三菱連続製銅法は、従来の溶鉱炉、転炉によるバッチ式の製錬プロセスとは異なり溶錬炉、分離炉、製銅炉および精製炉を樋(とい)で連結することで連続的に製銅を行う独自のプロセス。SO2ガスの漏洩を大幅に削減し、高効率操業を実現した画期的プロセスとして評価が高く、インドネシア、韓国、インドなど世界各地に技術輸出され、インフラ整備で増大する銅の需要に応えることに貢献しています。

商品種30,000点
圧倒的な品揃え

三菱マテリアルの超硬製品

三菱マテリアルの超硬製品(切削工具等)は、カタログ掲載品だけでも30,000点。グローバルマーケットでのお客様からの特殊な機械加工や建設工具・耐摩工具などにも積極的に対応しており、「三菱マテリアルに無ければ、ほかのどこにも無い」と言われるほどにワイドバリエーションを誇っています。

低アルファ線はんだ「MULαS」
シリーズ世界シェアNo.1

MULαS MULαS

スマホやタブレットなどの携帯機器は、日進月歩で高機能化が進んでいます。その進化を支えているのは小型で高速なICチップ。最近は超小型化し、基板との接続には従来のボンディングワイヤーとは異なり、「はんだ」が用いられています。三菱マテリアルが開発した低アルファ線はんだ「MULαS」は、現在世界シェアNo.1となっています。

アルミ缶リサイクル量No.1を目指して

回収されたアルミ飲料缶 回収された使用済みアルミ缶

三菱マテリアルグループは、30年以上前から使用済みアルミ缶を回収し、溶解、鋳造、圧延して再びアルミ缶を作る「CAN TO CAN」リサイクルに取り組んでいます。日本で唯一、使用済みアルミ缶の一貫リサイクルをグループ内で行っており、資源循環社会の構築とアルミ資源の節約に貢献しています。
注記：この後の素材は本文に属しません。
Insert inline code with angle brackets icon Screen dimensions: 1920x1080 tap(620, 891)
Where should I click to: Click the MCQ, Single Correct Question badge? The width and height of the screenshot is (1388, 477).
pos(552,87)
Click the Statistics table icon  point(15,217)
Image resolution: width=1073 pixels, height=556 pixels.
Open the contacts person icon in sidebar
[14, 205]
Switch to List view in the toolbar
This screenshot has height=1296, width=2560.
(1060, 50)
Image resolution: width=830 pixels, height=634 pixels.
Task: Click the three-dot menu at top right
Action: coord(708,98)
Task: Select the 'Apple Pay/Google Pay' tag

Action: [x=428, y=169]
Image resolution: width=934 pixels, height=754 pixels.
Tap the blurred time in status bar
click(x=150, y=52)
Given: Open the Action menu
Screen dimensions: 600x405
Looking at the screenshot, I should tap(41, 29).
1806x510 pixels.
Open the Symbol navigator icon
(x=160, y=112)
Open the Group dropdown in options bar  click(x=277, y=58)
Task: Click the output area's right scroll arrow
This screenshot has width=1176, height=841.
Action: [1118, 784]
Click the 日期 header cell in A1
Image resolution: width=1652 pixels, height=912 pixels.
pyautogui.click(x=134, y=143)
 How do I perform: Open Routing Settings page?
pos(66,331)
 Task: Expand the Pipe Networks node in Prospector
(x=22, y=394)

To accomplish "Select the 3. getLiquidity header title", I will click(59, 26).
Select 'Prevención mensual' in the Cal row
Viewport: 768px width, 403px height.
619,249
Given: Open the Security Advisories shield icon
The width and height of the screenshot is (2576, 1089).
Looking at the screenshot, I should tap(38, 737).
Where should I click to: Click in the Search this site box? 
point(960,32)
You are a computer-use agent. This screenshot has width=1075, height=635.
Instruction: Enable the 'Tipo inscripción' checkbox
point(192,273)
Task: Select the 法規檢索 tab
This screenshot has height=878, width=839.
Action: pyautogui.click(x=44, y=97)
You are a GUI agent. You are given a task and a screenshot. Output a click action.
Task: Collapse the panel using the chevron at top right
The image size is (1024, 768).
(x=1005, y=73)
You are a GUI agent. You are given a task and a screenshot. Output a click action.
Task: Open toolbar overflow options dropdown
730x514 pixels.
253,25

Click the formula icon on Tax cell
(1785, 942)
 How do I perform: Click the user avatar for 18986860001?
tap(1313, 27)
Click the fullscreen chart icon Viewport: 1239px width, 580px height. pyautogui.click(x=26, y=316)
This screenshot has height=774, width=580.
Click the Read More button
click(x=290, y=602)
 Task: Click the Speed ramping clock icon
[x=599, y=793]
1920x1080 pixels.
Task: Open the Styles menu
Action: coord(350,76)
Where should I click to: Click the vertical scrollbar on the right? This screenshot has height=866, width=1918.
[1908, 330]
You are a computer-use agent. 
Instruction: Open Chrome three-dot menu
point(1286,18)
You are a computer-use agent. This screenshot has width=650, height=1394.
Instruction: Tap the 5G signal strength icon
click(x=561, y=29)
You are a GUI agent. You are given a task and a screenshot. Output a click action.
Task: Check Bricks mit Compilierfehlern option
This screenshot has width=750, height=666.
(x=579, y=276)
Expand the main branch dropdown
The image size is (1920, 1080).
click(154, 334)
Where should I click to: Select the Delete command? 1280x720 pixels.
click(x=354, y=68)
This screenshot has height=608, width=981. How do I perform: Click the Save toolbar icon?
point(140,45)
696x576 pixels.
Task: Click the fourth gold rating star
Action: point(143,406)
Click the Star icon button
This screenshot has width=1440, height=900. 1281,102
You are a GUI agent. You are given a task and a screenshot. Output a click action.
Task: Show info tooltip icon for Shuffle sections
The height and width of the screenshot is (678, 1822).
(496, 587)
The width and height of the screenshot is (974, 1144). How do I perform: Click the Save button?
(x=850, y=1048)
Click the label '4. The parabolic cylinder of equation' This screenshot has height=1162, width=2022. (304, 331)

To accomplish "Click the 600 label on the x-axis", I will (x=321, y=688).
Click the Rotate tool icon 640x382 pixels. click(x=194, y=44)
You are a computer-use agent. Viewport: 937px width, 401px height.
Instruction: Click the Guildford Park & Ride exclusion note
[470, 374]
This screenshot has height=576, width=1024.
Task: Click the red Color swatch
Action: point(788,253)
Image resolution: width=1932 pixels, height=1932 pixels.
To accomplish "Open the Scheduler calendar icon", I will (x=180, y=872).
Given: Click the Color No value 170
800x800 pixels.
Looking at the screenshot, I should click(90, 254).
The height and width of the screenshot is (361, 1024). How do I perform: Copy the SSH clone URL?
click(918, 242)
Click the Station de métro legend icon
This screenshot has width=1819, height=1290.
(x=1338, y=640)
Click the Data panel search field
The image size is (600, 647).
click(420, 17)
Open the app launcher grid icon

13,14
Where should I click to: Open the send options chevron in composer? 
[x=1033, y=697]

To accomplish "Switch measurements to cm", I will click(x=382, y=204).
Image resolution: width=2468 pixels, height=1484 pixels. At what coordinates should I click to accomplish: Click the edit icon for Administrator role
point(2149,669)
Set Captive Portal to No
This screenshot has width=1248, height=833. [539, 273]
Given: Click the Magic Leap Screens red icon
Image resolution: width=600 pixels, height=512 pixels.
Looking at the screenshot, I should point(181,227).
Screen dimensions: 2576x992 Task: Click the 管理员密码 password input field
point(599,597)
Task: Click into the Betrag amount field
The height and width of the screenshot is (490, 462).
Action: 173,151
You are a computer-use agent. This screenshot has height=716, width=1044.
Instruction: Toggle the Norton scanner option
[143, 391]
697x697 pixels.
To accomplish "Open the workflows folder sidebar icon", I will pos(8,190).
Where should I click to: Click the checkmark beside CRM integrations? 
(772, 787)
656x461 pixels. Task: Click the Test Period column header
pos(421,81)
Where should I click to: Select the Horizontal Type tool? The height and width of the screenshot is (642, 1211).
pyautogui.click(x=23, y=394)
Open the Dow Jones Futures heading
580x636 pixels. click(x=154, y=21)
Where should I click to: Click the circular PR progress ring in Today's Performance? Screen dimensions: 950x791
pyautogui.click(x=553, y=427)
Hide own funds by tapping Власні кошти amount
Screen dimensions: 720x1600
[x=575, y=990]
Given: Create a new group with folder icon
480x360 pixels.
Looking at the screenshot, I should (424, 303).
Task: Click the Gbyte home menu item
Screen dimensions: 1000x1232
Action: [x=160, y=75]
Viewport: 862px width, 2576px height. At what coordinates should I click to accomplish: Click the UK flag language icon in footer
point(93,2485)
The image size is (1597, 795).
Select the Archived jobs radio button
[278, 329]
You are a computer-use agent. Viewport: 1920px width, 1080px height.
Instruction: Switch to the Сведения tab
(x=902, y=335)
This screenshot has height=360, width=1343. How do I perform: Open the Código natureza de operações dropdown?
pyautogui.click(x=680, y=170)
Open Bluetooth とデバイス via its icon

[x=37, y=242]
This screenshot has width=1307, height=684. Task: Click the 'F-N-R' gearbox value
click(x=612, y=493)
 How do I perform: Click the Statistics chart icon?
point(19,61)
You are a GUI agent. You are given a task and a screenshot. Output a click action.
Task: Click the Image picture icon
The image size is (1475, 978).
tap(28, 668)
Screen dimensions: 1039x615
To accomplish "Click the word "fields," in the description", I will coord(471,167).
また、使用済みアルミ缶から製造されるアルミ再生地金は、新地金製造の約3%のエネルギーで製造できるため、エネルギーを大幅に削減することができ、地球温暖化防止にも貢献しています。

地熱開発No.1を目指す

新規地熱プロジェクト 新規地熱プロジェクト

政府は昨年、2030年の電源構成について、地熱発電を現状の3倍の規模とする目標を公表しました。また、大幅な規制緩和と、電力買い取り制度も実施しました。
三菱マテリアルグループは創業当初から蓄積した地下資源探査技術を活かし、現在でも国内有数の規模を誇りますが、2030年には開発電力量でNo.1となることを目指します。